═══ SOURCE TEXT ═══

Day 16 – Bullet Your Entire Day

  • Why am I awake?
  • Oh, hello sunshine.
  • AAAAAAH!!!  THERE’S A MAN NEXT TO ME IN BED!
  • Oh.  It’s my husband.  You’d think I’d get used to having someone sleeping by my side by now.
  • Gee, he’s handsome.  Man, I’m lucky.
  • Wonder what’s on FB?
  • Have to pee.
  • Oh, hello doggies.  You have to pee worse.  Ok.
  • Refill the water bowl for the critters.
  • NOW I can . . . oh, hello kitties.  You want breakfast.  Ok.
  • NOW I CAN . . . oh, hello doggies scratching on the back door.  Let me let you in.
  • Finally peeing and FBing simultaneously.  Why do I even bother putting magazines in the bathroom anymore?
  • COFFEE.
  • Dining room table watching cows in the field across the street.  Grey kitty in my lap, handsome man to my right.
  • MORE COFFEE.
  • Luna Bar – Nuts Over Chocolate.  I have two cases of these because they’ve changed the recipe and I’m worried they’re never going to be the same.  Carnation changed the recipe for Carnation Breakfast Bars two decades ago and I have never recovered.
  • A moment of silence for Carnation Breakfast Bars.
  • Slight hiss towards the one Luna Bar I have purchased from their new recipe.  I shall only eat it when I am completely out of the old recipe.
  • Throw in a load of laundry.  Dump clean laundry on loveseat in living room.
  • Scowl at huge pile of laundry on loveseat, decide to fold it later.
  • Log into computer.
  • Forgot coffee mug – go to retrieve it.
  • Can’t find my glasses – go to retrieve them.
  • Have to pee again.  Dang coffee.
  • More FBing because I might have missed something.
  • Log into my blog and type a little.
  • Log into my book and type a little.
  • Imagine what my life would be like if I could make a living doing creative stuff.
  • Conclude my morning would most likely be the same.
  • Sign into my independent-contract-work-at-home-bullshit-job-that-is-far-from-creative.
  • Work.

═══

— PROBLEM REQUIREMENTS —
Please reproduce the entire Day 16 post word for word. The material after this post isn't needed for anything.

═══ INFORMATION PROVIDED ═══

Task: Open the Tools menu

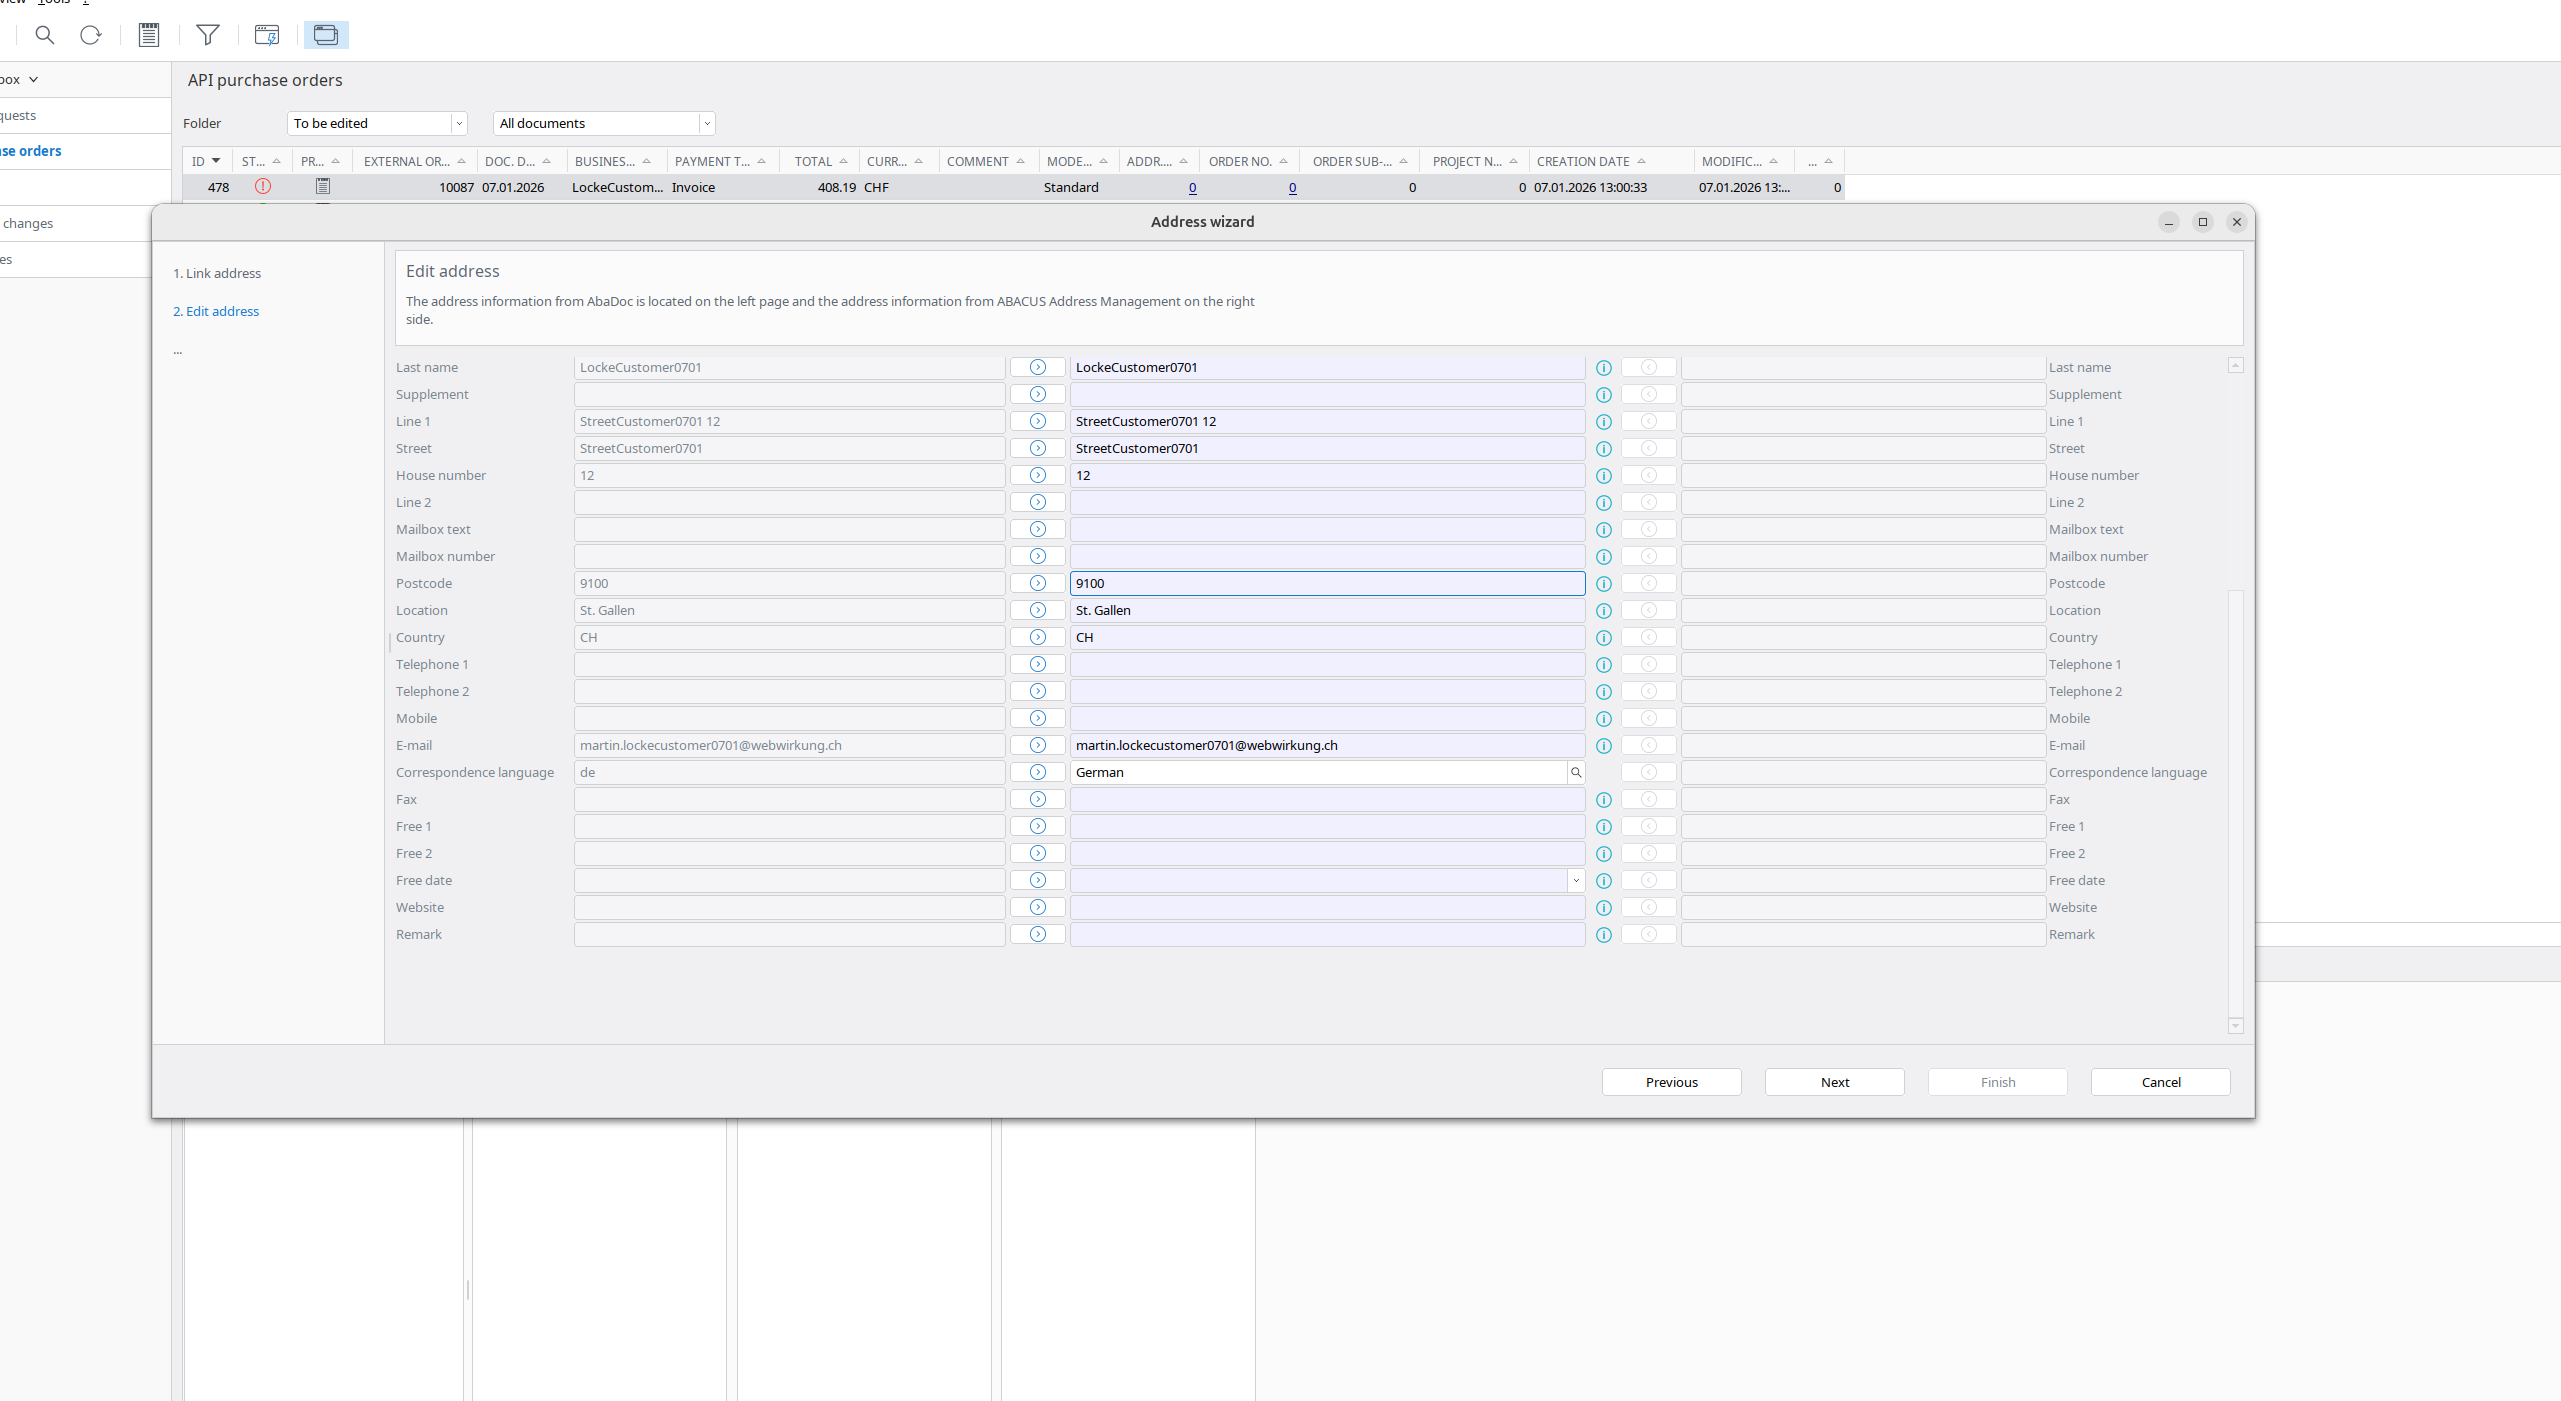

═══

— THE ANSWER —
Day 16 – Bullet Your Entire Day

  • Why am I awake?
  • Oh, hello sunshine.
  • AAAAAAH!!!  THERE’S A MAN NEXT TO ME IN BED!
  • Oh.  It’s my husband.  You’d think I’d get used to having someone sleeping by my side by now.
  • Gee, he’s handsome.  Man, I’m lucky.
  • Wonder what’s on FB?
  • Have to pee.
  • Oh, hello doggies.  You have to pee worse.  Ok.
  • Refill the water bowl for the critters.
  • NOW I can . . . oh, hello kitties.  You want breakfast.  Ok.
  • NOW I CAN . . . oh, hello doggies scratching on the back door.  Let me let you in.
  • Finally peeing and FBing simultaneously.  Why do I even bother putting magazines in the bathroom anymore?
  • COFFEE.
  • Dining room table watching cows in the field across the street.  Grey kitty in my lap, handsome man to my right.
  • MORE COFFEE.
  • Luna Bar – Nuts Over Chocolate.  I have two cases of these because they’ve changed the recipe and I’m worried they’re never going to be the same.  Carnation changed the recipe for Carnation Breakfast Bars two decades ago and I have never recovered.
  • A moment of silence for Carnation Breakfast Bars.
  • Slight hiss towards the one Luna Bar I have purchased from their new recipe.  I shall only eat it when I am completely out of the old recipe.
  • Throw in a load of laundry.  Dump clean laundry on loveseat in living room.
  • Scowl at huge pile of laundry on loveseat, decide to fold it later.
  • Log into computer.
  • Forgot coffee mug – go to retrieve it.
  • Can’t find my glasses – go to retrieve them.
  • Have to pee again.  Dang coffee.
  • More FBing because I might have missed something.
  • Log into my blog and type a little.
  • Log into my book and type a little.
  • Imagine what my life would be like if I could make a living doing creative stuff.
  • Conclude my morning would most likely be the same.
  • Sign into my independent-contract-work-at-home-bullshit-job-that-is-far-from-creative.
  • Work.